=== What the task requires ===
Reproduce verbatim the records starting at the beginning and ending at the line that contains "point(555,65)", with both ends included. Leave the pictures out of your answer.
— BEGIN —
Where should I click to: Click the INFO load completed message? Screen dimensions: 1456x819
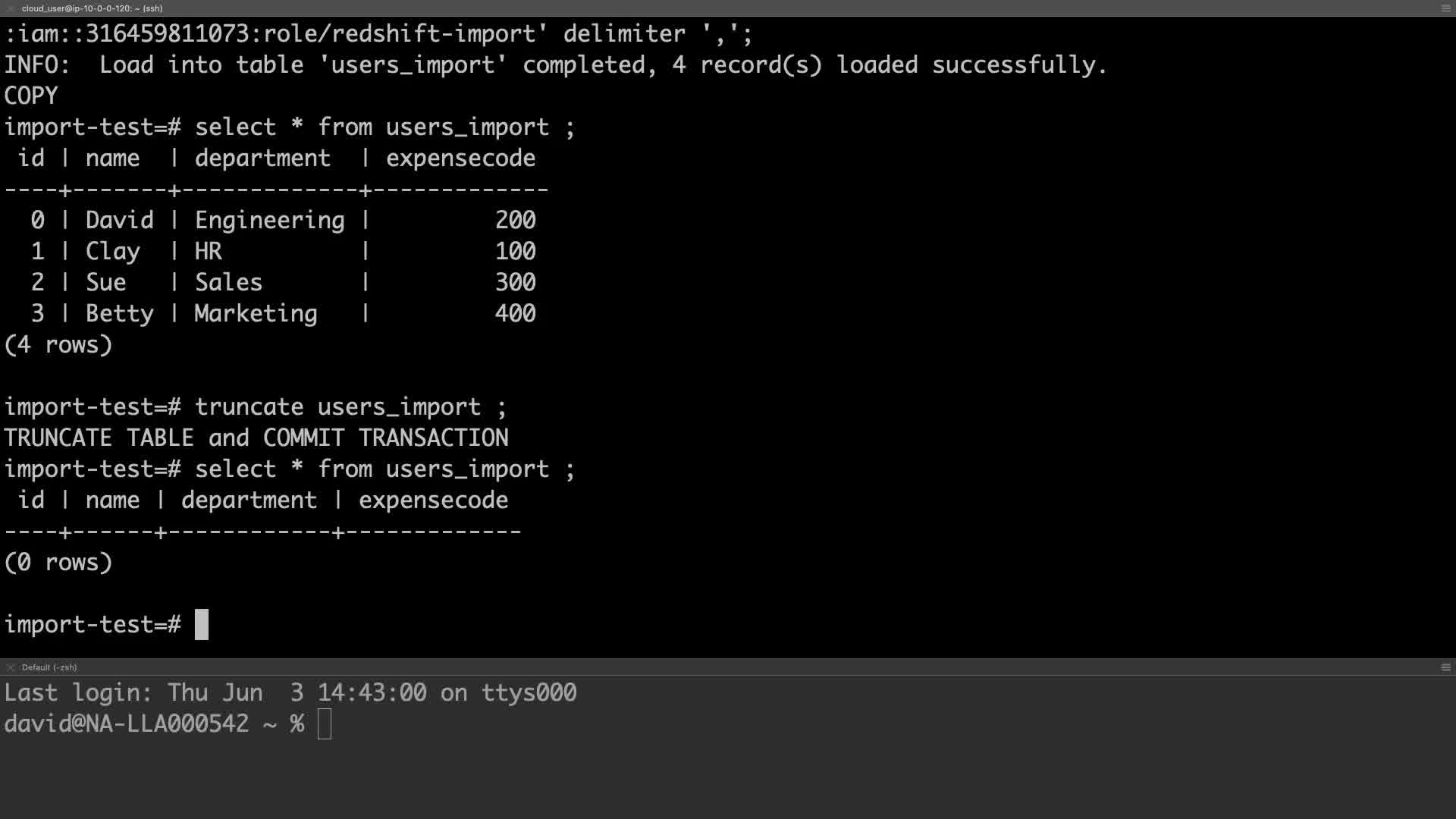point(555,65)
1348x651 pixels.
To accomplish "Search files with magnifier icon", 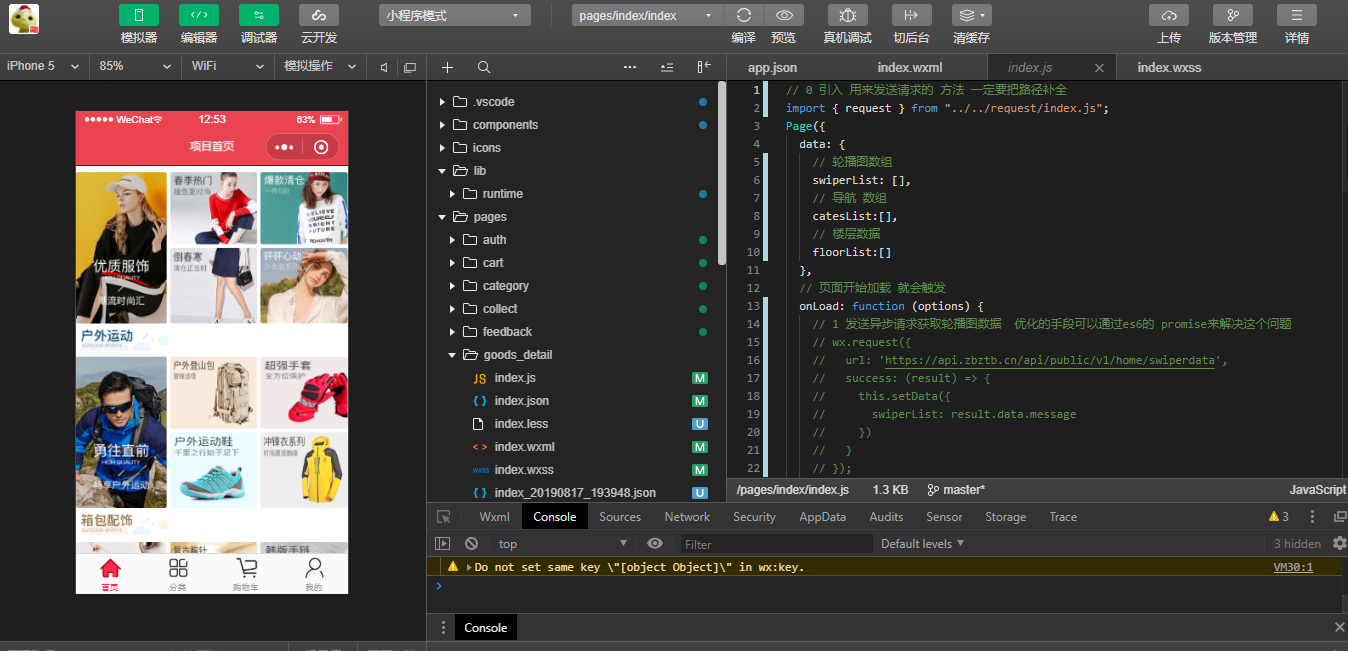I will click(484, 67).
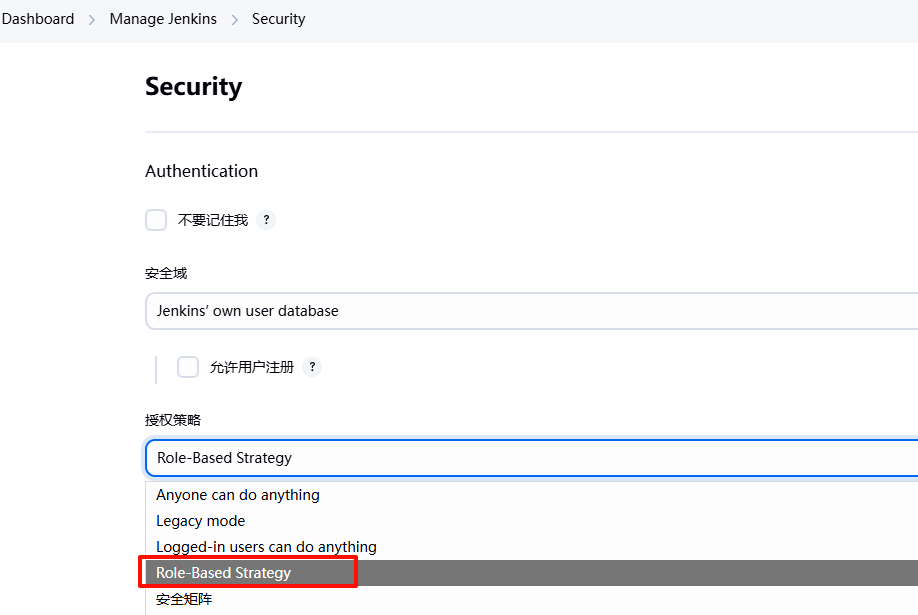Image resolution: width=918 pixels, height=615 pixels.
Task: Enable the 不要记住我 checkbox
Action: tap(156, 220)
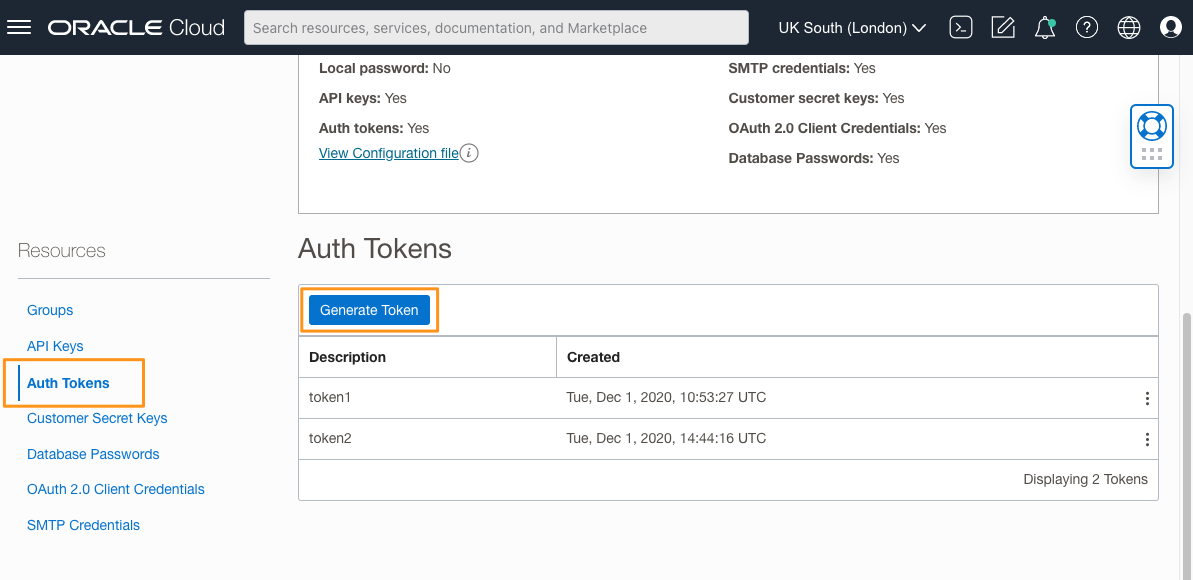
— END —
=== Answer to the problem ===
Where should I click to: Click the INFO load completed message? Screen dimensions: 1456x819
point(555,65)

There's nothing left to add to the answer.